THE INTERNATIONAL Air Transport Association expects airlines to post billions in losses for 2022 but highlighted the strength of the air cargo industry.

IATA expects airline net losses to reach US$6.9 billion for 2022, an improvement on the US$9.7-billion-loss forecast in IATA’s June outlook.

The organisation noted the projections are “significantly better” than losses of US$137.7 billion in 2020 and US$42 billion in 2021.

It said improved prospects for 2022 stem largely from strengthened yields and strong cost control in the face of rising fuel prices.

IATA said air cargo revenues played a key role in cutting losses, with revenues expected to reach US$201.4 billion in 2022.

“This is an improvement compared with the June forecast, largely unchanged from 2021, and more than double the US$100.8 billion earned in 2019,” IATA director general Willie Walsh said.

However, most other factors reflected a downgrade of GDP growth expectations in 2022 and delays in lifting Covid-19 restrictions in several markets, particularly China.

IATA anticipated cargo demand to exceed 2019 levels by 11.7%, but said these predictions are now more likely be moderated to 98.4% of 2019 levels.

Mr Walsh said airlines were able to cut their losses in 2022 in the face of rising costs, labour shortages, strikes, operational disruptions and growing economic uncertainty.

“With some key markets like China retaining restrictions longer than anticipated, passenger numbers fell somewhat short of expectation,” he said.

“We’ll end the year at about 70% of 2019 passenger volumes. But with yield improvement in both cargo and passenger businesses, airlines will reach the cusp of profitability.”

IATA expects the airline industry to tip into profitability in 2023.

It anticipates airlines will earn a global net profit of US$4.7 billion on revenues of US$779 billion (0.6% net margin) next year.

But IATA said air cargo markets could come under increased pressure in 2023.

It expects revenues to be $US149.4 billion, which is US$52 billion less than 2022 but still US$48.6 billion stronger than 2019.

Because of economic uncertainties, IATA estimates cargo volumes will decrease to 57.7 million tonnes, from a peak of 65.6 million tonnes in 2021.

As belly capacity grows in line with the recovery in passenger markets, yields are expected to take a significant step back.

IATA expects a fall of 22.6% in cargo yields, mostly in the latter part of the year when the impact of inflation-cooling measures are expected to bite.

Putting the yield decline in context, it said cargo yields grew by 52.5% in 2020, 24.2% in 2021 and 7.2% in 2022. It added even the sizable and expected decline leaves cargo yields well-above pre-Covid levels.

IATA also outlined risks as the airline industry transitions into the coming year.

It said the economic and geopolitical environment presents several potential risks to the 2023 outlook.

“While indications are that there could be an easing of aggressive inflation-fighting interest rate hikes from early 2023, the risk of some economies falling into recession remains,” Mr Walsh said.

“Such a slowdown could affect demand for both passenger and cargo services. It would, however, likely come with some mitigation in the form of lower oil prices.”

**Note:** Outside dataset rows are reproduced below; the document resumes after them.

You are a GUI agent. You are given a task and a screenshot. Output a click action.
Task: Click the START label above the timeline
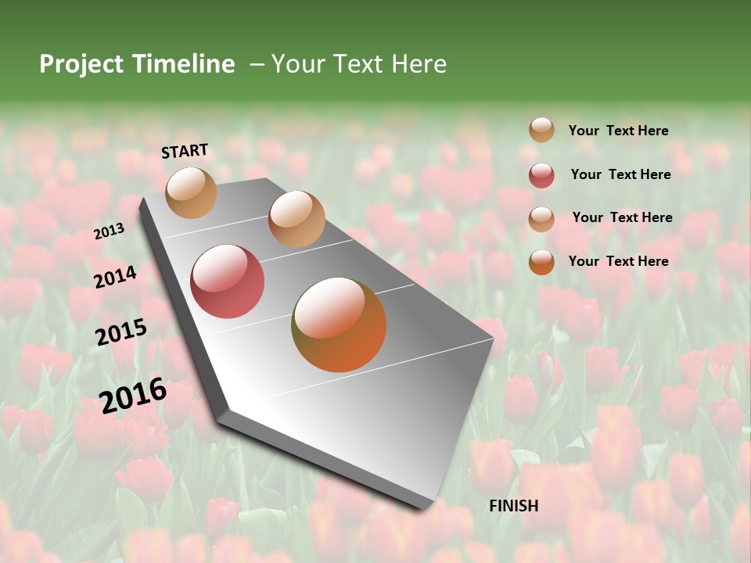click(185, 151)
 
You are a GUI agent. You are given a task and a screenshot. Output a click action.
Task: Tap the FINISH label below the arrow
click(513, 506)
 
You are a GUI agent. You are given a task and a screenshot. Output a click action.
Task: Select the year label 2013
click(109, 231)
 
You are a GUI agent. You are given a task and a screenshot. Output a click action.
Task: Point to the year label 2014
click(116, 277)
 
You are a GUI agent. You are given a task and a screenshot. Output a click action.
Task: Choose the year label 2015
click(121, 332)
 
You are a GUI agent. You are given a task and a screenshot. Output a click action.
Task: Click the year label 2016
click(133, 395)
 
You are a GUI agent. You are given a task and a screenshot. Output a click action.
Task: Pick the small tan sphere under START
click(192, 192)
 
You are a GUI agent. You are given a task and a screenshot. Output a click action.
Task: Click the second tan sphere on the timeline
click(296, 219)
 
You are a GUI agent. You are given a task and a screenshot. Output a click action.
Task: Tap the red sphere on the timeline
click(228, 282)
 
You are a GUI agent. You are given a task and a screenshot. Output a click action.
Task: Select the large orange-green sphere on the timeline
click(339, 325)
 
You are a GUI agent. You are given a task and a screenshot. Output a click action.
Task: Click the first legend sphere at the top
click(541, 130)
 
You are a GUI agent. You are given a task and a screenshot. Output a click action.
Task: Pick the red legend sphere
click(541, 174)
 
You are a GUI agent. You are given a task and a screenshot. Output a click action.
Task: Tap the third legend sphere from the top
click(541, 218)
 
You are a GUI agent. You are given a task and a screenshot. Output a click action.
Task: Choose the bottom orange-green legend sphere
click(541, 261)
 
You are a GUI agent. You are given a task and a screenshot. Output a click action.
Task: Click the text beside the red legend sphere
click(620, 174)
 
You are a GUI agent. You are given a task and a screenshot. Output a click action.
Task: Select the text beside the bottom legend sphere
click(618, 261)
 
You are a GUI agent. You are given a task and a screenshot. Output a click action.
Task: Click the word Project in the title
click(82, 65)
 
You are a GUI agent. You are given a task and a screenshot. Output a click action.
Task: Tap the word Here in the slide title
click(419, 64)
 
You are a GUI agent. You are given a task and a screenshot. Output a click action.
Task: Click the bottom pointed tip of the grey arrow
click(426, 508)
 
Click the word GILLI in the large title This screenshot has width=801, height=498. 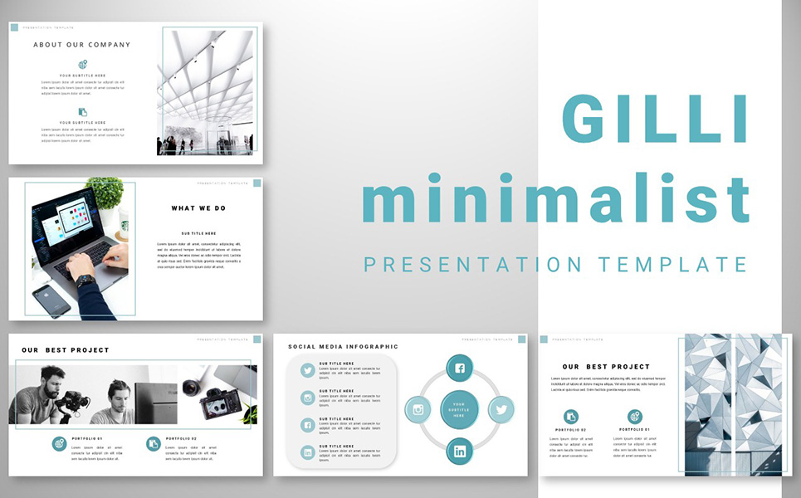655,119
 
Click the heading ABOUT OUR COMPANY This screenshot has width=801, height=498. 82,45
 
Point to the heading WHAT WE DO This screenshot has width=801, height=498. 198,208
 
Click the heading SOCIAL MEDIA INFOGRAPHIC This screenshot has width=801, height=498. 343,347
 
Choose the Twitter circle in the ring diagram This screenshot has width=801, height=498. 501,409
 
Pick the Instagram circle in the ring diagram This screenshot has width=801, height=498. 418,409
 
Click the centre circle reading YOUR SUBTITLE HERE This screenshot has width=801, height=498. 459,409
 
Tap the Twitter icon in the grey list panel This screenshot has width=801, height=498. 308,370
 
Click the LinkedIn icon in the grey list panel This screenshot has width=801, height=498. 308,452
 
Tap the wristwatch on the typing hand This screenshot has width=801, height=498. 85,281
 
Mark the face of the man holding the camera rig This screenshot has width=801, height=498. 53,384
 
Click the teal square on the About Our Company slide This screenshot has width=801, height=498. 14,27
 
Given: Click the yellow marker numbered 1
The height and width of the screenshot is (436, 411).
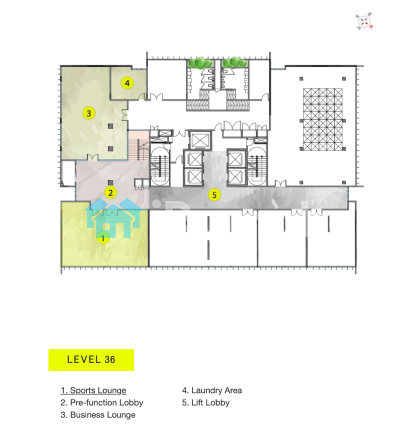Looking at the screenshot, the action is [103, 238].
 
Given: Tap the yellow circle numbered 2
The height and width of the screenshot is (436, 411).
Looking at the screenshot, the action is [111, 192].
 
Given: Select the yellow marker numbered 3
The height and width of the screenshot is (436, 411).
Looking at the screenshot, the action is [89, 113].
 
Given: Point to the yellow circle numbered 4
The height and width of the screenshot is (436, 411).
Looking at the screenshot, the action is [127, 83].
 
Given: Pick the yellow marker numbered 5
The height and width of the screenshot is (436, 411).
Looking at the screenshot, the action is [215, 195].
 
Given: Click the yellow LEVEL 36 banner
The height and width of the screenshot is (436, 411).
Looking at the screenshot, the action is [91, 360].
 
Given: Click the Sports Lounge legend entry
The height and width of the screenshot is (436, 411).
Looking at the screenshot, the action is [93, 390].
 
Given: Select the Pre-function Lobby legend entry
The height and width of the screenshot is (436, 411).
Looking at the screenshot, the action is [102, 403].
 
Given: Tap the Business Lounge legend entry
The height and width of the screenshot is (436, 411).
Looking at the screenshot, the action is [98, 415].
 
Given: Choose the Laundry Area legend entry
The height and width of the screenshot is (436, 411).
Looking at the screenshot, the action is [212, 390].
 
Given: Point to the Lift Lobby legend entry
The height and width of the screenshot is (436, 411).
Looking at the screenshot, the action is [206, 403].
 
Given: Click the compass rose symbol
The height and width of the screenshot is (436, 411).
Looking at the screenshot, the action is [364, 21].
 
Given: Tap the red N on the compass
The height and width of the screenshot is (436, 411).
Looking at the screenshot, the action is [371, 27].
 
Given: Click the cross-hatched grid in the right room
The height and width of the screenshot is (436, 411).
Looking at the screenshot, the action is [323, 120].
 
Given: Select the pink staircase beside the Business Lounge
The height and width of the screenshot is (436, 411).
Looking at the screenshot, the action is [138, 145].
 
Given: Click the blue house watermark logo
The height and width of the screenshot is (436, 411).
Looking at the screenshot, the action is [113, 219].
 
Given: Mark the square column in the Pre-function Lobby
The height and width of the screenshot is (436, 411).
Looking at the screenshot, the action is [111, 182].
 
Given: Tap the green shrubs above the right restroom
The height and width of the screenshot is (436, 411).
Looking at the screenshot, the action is [235, 63].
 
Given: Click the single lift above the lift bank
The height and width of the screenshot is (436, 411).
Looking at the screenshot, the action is [200, 140].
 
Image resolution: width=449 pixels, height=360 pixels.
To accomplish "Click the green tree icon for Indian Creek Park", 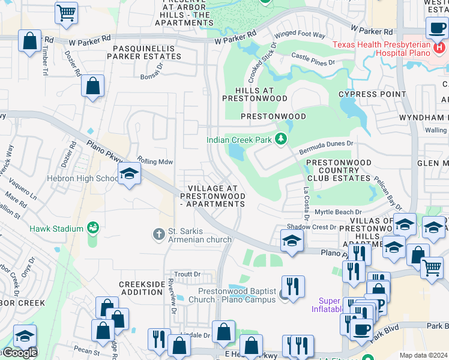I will [280, 139].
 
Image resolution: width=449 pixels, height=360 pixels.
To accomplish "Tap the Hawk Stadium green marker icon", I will [92, 228].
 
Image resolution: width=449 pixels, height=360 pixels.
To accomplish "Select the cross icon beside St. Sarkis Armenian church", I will [158, 233].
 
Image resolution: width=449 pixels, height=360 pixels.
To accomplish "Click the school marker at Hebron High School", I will [129, 175].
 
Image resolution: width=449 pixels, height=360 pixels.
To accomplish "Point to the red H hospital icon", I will [441, 47].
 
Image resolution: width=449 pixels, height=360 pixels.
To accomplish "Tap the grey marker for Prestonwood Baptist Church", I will [283, 295].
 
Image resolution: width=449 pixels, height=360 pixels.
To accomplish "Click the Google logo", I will [19, 353].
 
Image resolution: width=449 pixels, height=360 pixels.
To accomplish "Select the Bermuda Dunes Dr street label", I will [327, 144].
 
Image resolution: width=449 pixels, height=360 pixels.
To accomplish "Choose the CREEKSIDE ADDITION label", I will [142, 287].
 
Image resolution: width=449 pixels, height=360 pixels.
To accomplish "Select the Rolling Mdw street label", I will [155, 161].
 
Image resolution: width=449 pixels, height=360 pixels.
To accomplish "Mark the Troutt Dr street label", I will [188, 274].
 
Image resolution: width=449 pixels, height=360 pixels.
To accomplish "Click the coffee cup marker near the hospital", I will [436, 27].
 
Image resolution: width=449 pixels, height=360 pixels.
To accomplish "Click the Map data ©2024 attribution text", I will [423, 355].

In the Asia-Pacific region specifically, IATA expects airlines to post a loss of US$10.0 billion in 2022, narrowing to a US$6.6 billion loss in 2023.

“Asia-Pacific is critically held back by the impact of China’s zero-Covid policies on travel and the region’s losses are largely skewed by the performance of China’s airlines who face the full impact of this policy in both domestic and international markets,” Mr Walsh said.

“Taking a conservative view of progressive easing of restrictions in China over the second half of 2023, we nevertheless expect strong pent-up demand to fuel a quick rebound in the wake of any such moves.

“The region’s performance receives a significant boost from profitable air cargo markets, in which it is the largest player.”